EXCERPT -
──────────
Skip to main content

Middleware for setting and propagating correlation/request IDs

Project description

pypi test codecov

ASGI Correlation ID middleware

Middleware for loading or generating correlation IDs, making it simple to correlate logs from a single HTTP request.

Correlation IDs are loaded when the middleware detects a correlation ID HTTP header in an incoming request. When no header is found, a correlation ID is generated for the request instead.

The header key name is customizable. Platforms like Heroku use X-Request-ID as their standard (source), but X-Correlation-ID is also commonly used.

Once a correlation ID has been set or generated, it's added to your project logs with a log filter.

Table of contents

Installation

pip install asgi-correlation-id

Configuring the middleware

To set up the package, you need to add the middleware and configure logging.

1/3 Setting up the middleware

The middleware can be added like this

from fastapi import FastAPI
from starlette.middleware import Middleware

from asgi_correlation_id import CorrelationIdMiddleware


app = FastAPI(middleware=[Middleware(CorrelationIdMiddleware)])

or like this

from fastapi import FastAPI

from asgi_correlation_id import CorrelationIdMiddleware


app = FastAPI()
app.add_middleware(CorrelationIdMiddleware)

or any other way your framework allows.

For Starlette apps, just substitute FastAPI with Starlette in the example above.

2/3 Settings

The middleware has a few settings. These are the defaults:

class CorrelationIdMiddleware(
    header_name='X-Request-ID',
    validate_header_as_uuid=True,
): ...

header_name

The HTTP header key to read IDs from.

In addition to the default, another popular choice for header name is X-Correlation-ID, but the header name can be any string.
──────────
DATASET EXTRACT -
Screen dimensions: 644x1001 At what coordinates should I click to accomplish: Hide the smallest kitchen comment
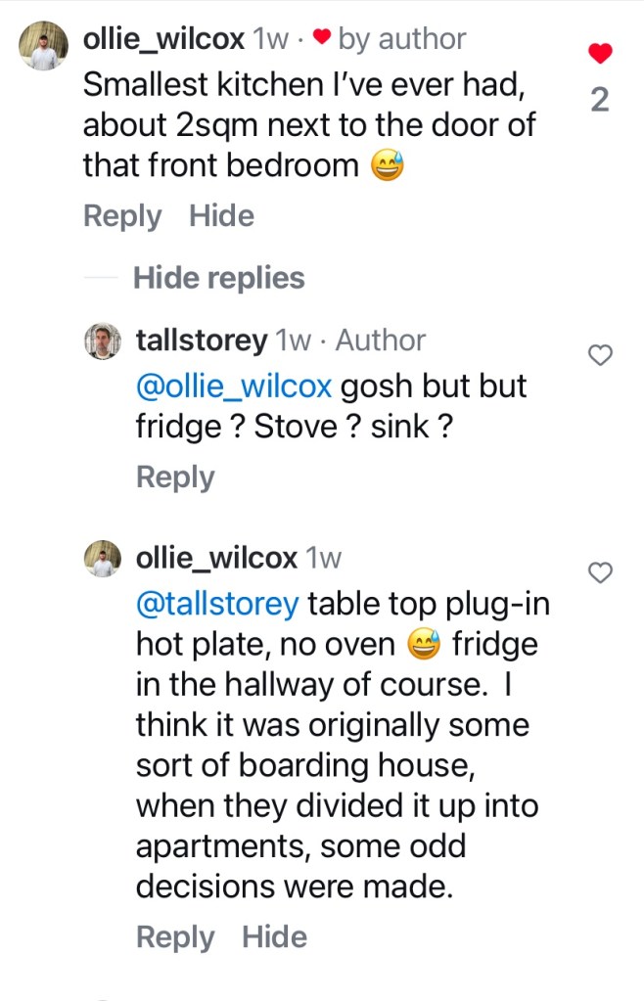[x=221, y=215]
──────────
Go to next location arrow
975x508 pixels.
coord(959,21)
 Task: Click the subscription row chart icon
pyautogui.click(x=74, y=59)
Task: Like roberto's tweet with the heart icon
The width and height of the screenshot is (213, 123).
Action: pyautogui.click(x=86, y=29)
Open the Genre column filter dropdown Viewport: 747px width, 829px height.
──────────
WHAT TO DO -
1/ In the ASGI Correlation ID page, shorten the paragraph that begins "Correlation IDs are loaded when" while keeping its main facts.
2/ Reproduce everything in the ASGI Correlation ID page from "2/3 Settings" down to "be any string.".
3/ Carry on writing the ASGI Correlation ID page, picking up after its last sentence.
You can leave the records aside.

RESULTS OF THE TASKS -
1/ The middleware loads a correlation ID from the matching HTTP header of an incoming request, or generates a new one if that header is missing.

2/
2/3 Settings

The middleware has a few settings. These are the defaults:

class CorrelationIdMiddleware(
    header_name='X-Request-ID',
    validate_header_as_uuid=True,
): ...

header_name

The HTTP header key to read IDs from.

In addition to the default, another popular choice for header name is X-Correlation-ID, but the header name can be any string.

3/
Defaults to X-Request-ID.

validate_header_as_uuid

By default, the middleware validates correlation IDs as valid UUIDs. If turned off, any string will be accepted. The benefit of enforcing UUID usage has to do with limiting the chance of correlation ID collisions.

When a header value is detected but found to be invalid, the value is discarded, and a fresh UUID is generated in its place. The package logs a warning in these cases.

Defaults to True.

3/3 Configuring logging

To set up logging of the correlation ID, you simply have to implement the log-filter supplied by the package.

If your logging config looks something like this:

LOGGING = {
    'version': 1,
    'disable_existing_loggers': False,
    'formatters': {
        'web': {
            'class': 'logging.Formatter',
            'datefmt': '%H:%M:%S',
            'format': '%(levelname)s ... %(name)s %(message)s',
        },
    },
    'handlers': {
        'web': {
            'class': 'logging.StreamHandler',
            'formatter': 'web',
        },
    },
    'loggers': {
        'my_project': {
            'handlers': ['web'],
            'level': 'DEBUG',
            'propagate': True,
        },
    },
}

You simply have to add a log filter, like this

+ from asgi_correlation_id.log_filters import correlation_id_filter

LOGGING = {
    'version': 1,
    'disable_existing_loggers': False,
+   'filters': {
+       'correlation_id': {'()': correlation_id_filter(uuid_length=32)},
+   },
    'formatters': {
        'web': {
            'class': 'logging.Formatter',
            'datefmt': '%H:%M:%S',
+           'format': '%(levelname)s ... [%(correlation_id)s] %(name)s %(message)s',
        },
    },
    'handlers': {
        'web': {
            'class': 'logging.StreamHandler',
+           'filters': ['correlation_id'],
            'formatter': 'web',
        },
    },
    'loggers': {
        'my_project': {
            'handlers': ['web'],
            'level': 'DEBUG',
            'propagate': True,
        },
    },
}

And your log output will go from this

INFO ... project.views This is a DRF view log, and should have a GUID.
WARNING ... project.services.file Some warning in a function
INFO ... project.views This is a DRF view log, and should have a GUID.
INFO ... project.views This is a DRF view log, and should have a GUID.
WARNING ... project.services.file Some warning in a function
WARNING ... project.services.file Some warning in a function

to this

INFO ... [773fa6885e03493498077a273d1b7f2d] project.views This is a DRF view log, and should have a GUID.
WARNING ... [773fa6885e03493498077a273d1b7f2d] project.services.file Some warning in a function
INFO ... [0d1c3919e46e4cd2b2f4ac9a187a8ea1] project.views This is a DRF view log, and should have a GUID.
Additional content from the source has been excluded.